Trotzdem wollen sich unsere politisch Verantwortlichen aber natürlich nicht vorwerfen lassen, sie hätten es nicht wenigstens versucht. Nicht zuletzt, weil sie den Beschlüssen der Föderalismuskommission zugestimmt haben und es deshalb Druck aus Berlin gibt.

 

So berichtete nicht nur die lokale Presse sondern selbst der Spiegel, dass Berlin Bremen rügt und mehr Anstrengungen fordert, um den Haushalt zu konsolidieren. Und das, obwohl die Finanzsenatorin sich anlässlich der Tarifübernahme im finanzpolitischen Strebertum geübt hat.

 

Man wird sich also politisch noch mehr anstrengen. Mehr Anstrengungen bedeutet, die Einnahmen drastisch zu erhöhen und die Ausgaben dramatisch zu kürzen.

 

Bei den Einnahmen kommt neben einer Erhöhung der Gebühren, die nicht allzu viel bringt, eine Anhebung der Grundsteuer, der Grunderwerbssteuer und der Gewerbesteuer in Frage. Abgesehen von den bereits erwähnten Nerds im Backoffice des Stabilitätsrats dürfte jedem klar sein, dass der Bogen hier nicht überspannt werden sollte, damit Bremen und Bremerhaven als Wirtschaftsstandort und Wohnort nicht an Attraktivität verlieren. Eine Erhöhung der Grundsteuer um zehn Prozentpunkte würde in Bremerhaven gerade mal rd. 450.000 Euro mehr in die Kassen tröpfeln lassen.

 

Wenn das Problem nicht durch Mehreinnahmen gelöst werden kann, müssen eben die Ausgaben reduziert werden. Aber auch das ist leichter gesagt als getan. 

 

Eine wirksame und nachhaltige Ausgabenkürzung erfordert einen radikalen Abbau staatlicher Leistungen. Die Schließung städtischer Bäder, die Streichung von Kultursubventionen, Zuschüsse für die Spitzen- oder besser gesagt Profisport oder für freiwillige soziale Projekte. Oft sind das politische Prestigeobjekte und deshalb mangelt es eben an der notwendigen Courage.
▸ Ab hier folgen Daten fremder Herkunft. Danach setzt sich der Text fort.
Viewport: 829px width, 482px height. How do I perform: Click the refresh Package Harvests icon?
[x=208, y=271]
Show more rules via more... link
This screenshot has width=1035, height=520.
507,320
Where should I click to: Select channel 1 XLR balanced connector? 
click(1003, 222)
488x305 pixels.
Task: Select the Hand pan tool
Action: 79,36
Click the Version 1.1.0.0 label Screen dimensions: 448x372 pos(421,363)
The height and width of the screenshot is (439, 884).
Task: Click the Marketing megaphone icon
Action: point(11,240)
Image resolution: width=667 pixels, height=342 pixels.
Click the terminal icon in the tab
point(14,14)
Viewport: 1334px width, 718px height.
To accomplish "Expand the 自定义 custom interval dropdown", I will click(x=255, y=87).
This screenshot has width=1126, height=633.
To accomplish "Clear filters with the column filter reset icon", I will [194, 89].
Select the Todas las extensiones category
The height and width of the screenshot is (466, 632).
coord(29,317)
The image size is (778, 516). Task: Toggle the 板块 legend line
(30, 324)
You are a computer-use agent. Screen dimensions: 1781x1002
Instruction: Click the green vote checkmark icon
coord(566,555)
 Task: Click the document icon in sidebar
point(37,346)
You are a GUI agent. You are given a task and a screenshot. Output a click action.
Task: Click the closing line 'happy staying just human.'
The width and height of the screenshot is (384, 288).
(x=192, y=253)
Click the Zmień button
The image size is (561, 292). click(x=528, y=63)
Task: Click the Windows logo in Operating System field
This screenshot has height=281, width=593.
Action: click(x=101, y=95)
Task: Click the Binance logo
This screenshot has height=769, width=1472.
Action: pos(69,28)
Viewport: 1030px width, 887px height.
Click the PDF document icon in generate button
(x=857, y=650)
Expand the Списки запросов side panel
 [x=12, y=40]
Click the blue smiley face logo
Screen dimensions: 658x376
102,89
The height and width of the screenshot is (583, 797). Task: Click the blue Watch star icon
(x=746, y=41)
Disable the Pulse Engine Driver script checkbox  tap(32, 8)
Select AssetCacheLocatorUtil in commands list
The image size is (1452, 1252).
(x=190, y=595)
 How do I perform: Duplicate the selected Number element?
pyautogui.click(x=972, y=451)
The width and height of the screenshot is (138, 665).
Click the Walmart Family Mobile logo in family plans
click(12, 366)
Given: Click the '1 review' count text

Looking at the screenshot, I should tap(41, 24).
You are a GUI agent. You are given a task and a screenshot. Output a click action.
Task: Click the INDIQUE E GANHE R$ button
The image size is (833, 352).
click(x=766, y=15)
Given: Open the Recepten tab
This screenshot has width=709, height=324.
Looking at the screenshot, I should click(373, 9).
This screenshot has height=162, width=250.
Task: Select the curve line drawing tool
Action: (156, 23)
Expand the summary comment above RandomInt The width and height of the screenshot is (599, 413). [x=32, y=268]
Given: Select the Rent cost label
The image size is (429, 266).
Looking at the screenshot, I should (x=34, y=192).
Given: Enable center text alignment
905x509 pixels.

Zum einen, weil Einschnitte dieser Art vermeintlich Wählerstimmen kosten, zum anderen aber auch, weil es vor allem die freiwilligen Leistungen sind, die das Bild einer Stadt prägen, ihre kommunale Identität ausmachen und die es ermöglichen, politisch zu gestalten.

 

Und die politische Verzweiflung oder Einfallslosigkeit oder Mutlosigkeit, wie auch immer man es sehen will, treibt dann solche Blüten, wie die verkürzte Einführung der Lebensarbeitszeit bei der Polizei, die uns viel kostet, aber nichts spart.

 

Das was letztlich bleibt, sind PEP-Quoten, also die Einsparung von Personal nach dem Rasenmäherprinzip. 1,5% werden in Bremen veranschlagt, bis 2020 müssen mehr als 2000 Stellen abgebaut werden.

 

Als Gewerkschaften müssen wir das massiv ablehnen, weil PEP-Quoten ganz einfach darauf setzen, Arbeit zu verdichten, wo es nichts mehr zu verdichten gibt, weil der Arbeitsdruck bereits jetzt steigende Ausfallquoten produziert, die Kolleginnen und Kollegen im Öffentlichen Dienst noch mehr auszuquetschen.

 

Das, was wir brauchen, um die Haushalte zu konsolidieren ist mehr Zeit und vor allem eine völlig neue Art von Zusammenarbeit zwischen Politik und Verwaltung.

 

Zuerst müssen die Leistungen reduziert werden und dann das Personal!

 

Umgekehrt setzt jede zusätzliche Aufgabenübertragung durch Gesetze, Erlasse, Dienstanweisungen etc. voraus, dass in der Norm der Ressourcenbedarf und dessen Finanzierung geregelt wird.

 

Heute wird die Stadtverordnetenversammlung über den Haushalt der Jahre 2014 und 2015 beraten. Dabei wird es auch um den Beitrag der Seestadt zur Haushaltskonsolidierung des Landes gehen.

 

Die Stadtverordnetenversammlung muss den vorliegenden Haushaltsentwurf der nächsten beiden Jahre nachhaltig um 18 Millionen kürzen.

 

Das entspricht 400 Stellen in zwei Jahren. Und danach geht es 2016, 2017, 2018, 2019, 2020 mit jährlich rd. 11 Millionen Euro weiter.

 

Seien wir also gespannt, wie es weitergeht, im Staate Bremen.